__TASK DESCRIPTION__:
What you give back must match the data exactly, minus the pictures.

__RECORDS SUPPLIED__:
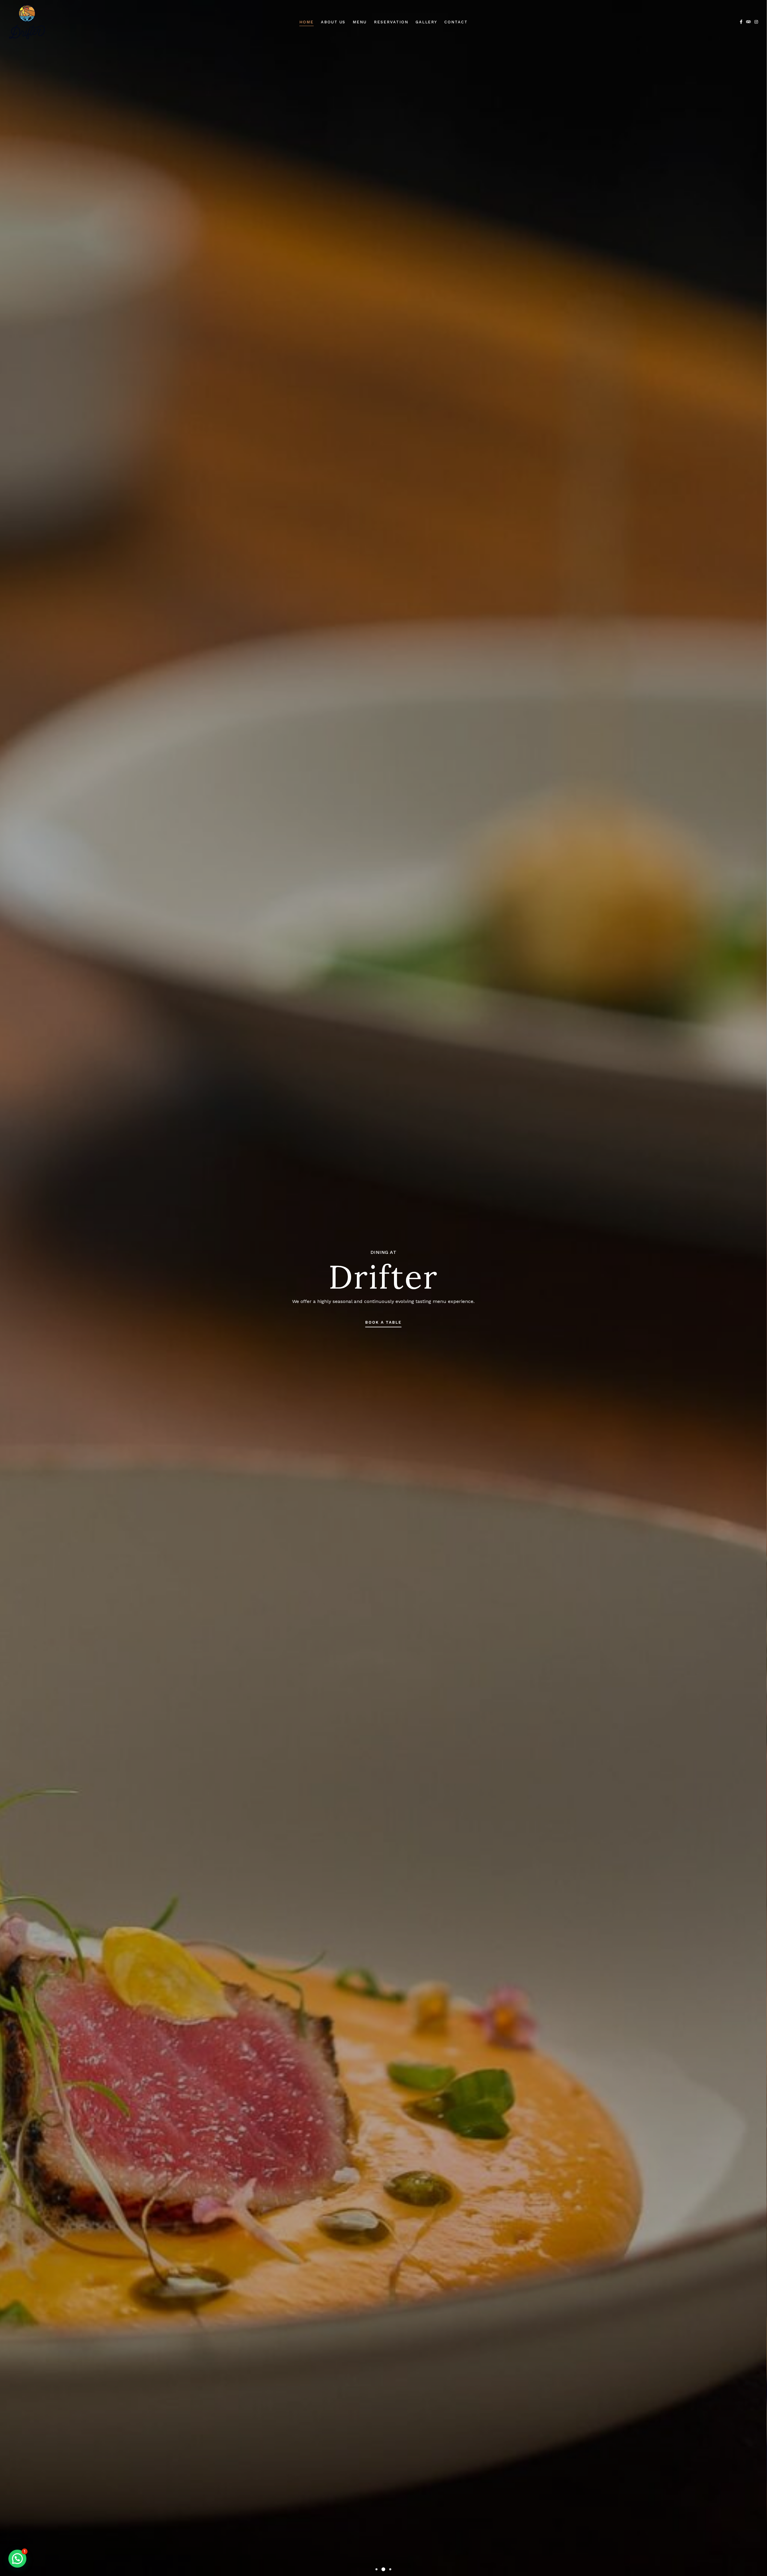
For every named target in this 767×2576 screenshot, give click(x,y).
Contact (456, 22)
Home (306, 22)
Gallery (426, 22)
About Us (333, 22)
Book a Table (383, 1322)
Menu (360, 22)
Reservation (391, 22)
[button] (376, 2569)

__ANSWER AREA__:
For every named target in this 767×2576 screenshot, give click(x,y).
Contact (456, 22)
Home (306, 22)
Gallery (426, 22)
About Us (333, 22)
Book a Table (383, 1322)
Menu (360, 22)
Reservation (391, 22)
[button] (376, 2569)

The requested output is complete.